### What is expected
Return each record shown beneath, word for word.

------------------------------------

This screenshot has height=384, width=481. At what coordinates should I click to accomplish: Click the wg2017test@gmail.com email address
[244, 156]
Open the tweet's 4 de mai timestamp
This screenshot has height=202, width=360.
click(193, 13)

------------------------------------

### Solution for this task
This screenshot has height=384, width=481. At what coordinates should I click to accomplish: Click the wg2017test@gmail.com email address
[244, 156]
Open the tweet's 4 de mai timestamp
This screenshot has height=202, width=360.
click(193, 13)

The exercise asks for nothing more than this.